Exercise objective: Copy the entries that follow, exactly and completely.

______________________________

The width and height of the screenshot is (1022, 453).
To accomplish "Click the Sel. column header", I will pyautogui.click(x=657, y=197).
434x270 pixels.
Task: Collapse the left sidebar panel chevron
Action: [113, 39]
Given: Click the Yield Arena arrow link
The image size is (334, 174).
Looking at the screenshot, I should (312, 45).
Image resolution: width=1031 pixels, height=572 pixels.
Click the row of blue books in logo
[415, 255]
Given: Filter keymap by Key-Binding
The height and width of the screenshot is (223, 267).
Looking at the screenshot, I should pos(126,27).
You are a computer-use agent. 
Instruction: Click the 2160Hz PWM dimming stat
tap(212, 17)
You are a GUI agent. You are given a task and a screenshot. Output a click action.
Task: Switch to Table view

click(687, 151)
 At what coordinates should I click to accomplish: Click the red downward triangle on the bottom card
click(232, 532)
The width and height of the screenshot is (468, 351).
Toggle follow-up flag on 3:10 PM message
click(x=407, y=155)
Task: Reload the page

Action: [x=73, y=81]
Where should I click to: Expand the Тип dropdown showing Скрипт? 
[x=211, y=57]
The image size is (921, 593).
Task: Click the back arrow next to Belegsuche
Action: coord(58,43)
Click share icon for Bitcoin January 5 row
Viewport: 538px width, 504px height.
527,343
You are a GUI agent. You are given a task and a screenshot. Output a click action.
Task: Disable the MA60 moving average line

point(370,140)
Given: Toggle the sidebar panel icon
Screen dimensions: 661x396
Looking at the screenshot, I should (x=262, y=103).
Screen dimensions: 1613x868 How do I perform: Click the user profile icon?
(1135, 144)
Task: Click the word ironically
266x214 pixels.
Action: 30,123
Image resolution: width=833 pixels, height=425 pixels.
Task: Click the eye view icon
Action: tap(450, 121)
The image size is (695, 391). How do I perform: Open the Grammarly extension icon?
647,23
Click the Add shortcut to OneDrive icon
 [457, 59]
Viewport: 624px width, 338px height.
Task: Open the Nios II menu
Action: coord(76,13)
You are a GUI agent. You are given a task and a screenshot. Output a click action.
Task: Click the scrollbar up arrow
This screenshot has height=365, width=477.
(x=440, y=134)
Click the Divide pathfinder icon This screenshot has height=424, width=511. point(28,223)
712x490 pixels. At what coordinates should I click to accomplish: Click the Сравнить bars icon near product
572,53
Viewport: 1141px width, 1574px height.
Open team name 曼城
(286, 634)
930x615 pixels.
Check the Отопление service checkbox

______________________________

Response:
The width and height of the screenshot is (1022, 453).
To accomplish "Click the Sel. column header", I will pyautogui.click(x=657, y=197).
434x270 pixels.
Task: Collapse the left sidebar panel chevron
Action: [113, 39]
Given: Click the Yield Arena arrow link
The image size is (334, 174).
Looking at the screenshot, I should (312, 45).
Image resolution: width=1031 pixels, height=572 pixels.
Click the row of blue books in logo
[415, 255]
Given: Filter keymap by Key-Binding
The height and width of the screenshot is (223, 267).
Looking at the screenshot, I should pos(126,27).
You are a computer-use agent. 
Instruction: Click the 2160Hz PWM dimming stat
tap(212, 17)
You are a GUI agent. You are given a task and a screenshot. Output a click action.
Task: Switch to Table view

click(687, 151)
 At what coordinates should I click to accomplish: Click the red downward triangle on the bottom card
click(232, 532)
The width and height of the screenshot is (468, 351).
Toggle follow-up flag on 3:10 PM message
click(x=407, y=155)
Task: Reload the page

Action: [x=73, y=81]
Where should I click to: Expand the Тип dropdown showing Скрипт? 
[x=211, y=57]
The image size is (921, 593).
Task: Click the back arrow next to Belegsuche
Action: coord(58,43)
Click share icon for Bitcoin January 5 row
Viewport: 538px width, 504px height.
527,343
You are a GUI agent. You are given a task and a screenshot. Output a click action.
Task: Disable the MA60 moving average line

point(370,140)
Given: Toggle the sidebar panel icon
Screen dimensions: 661x396
Looking at the screenshot, I should (x=262, y=103).
Screen dimensions: 1613x868 How do I perform: Click the user profile icon?
(1135, 144)
Task: Click the word ironically
266x214 pixels.
Action: 30,123
Image resolution: width=833 pixels, height=425 pixels.
Task: Click the eye view icon
Action: tap(450, 121)
The image size is (695, 391). How do I perform: Open the Grammarly extension icon?
647,23
Click the Add shortcut to OneDrive icon
 [457, 59]
Viewport: 624px width, 338px height.
Task: Open the Nios II menu
Action: coord(76,13)
You are a GUI agent. You are given a task and a screenshot. Output a click action.
Task: Click the scrollbar up arrow
This screenshot has height=365, width=477.
(x=440, y=134)
Click the Divide pathfinder icon This screenshot has height=424, width=511. point(28,223)
712x490 pixels. At what coordinates should I click to accomplish: Click the Сравнить bars icon near product
572,53
Viewport: 1141px width, 1574px height.
Open team name 曼城
(286, 634)
930x615 pixels.
Check the Отопление service checkbox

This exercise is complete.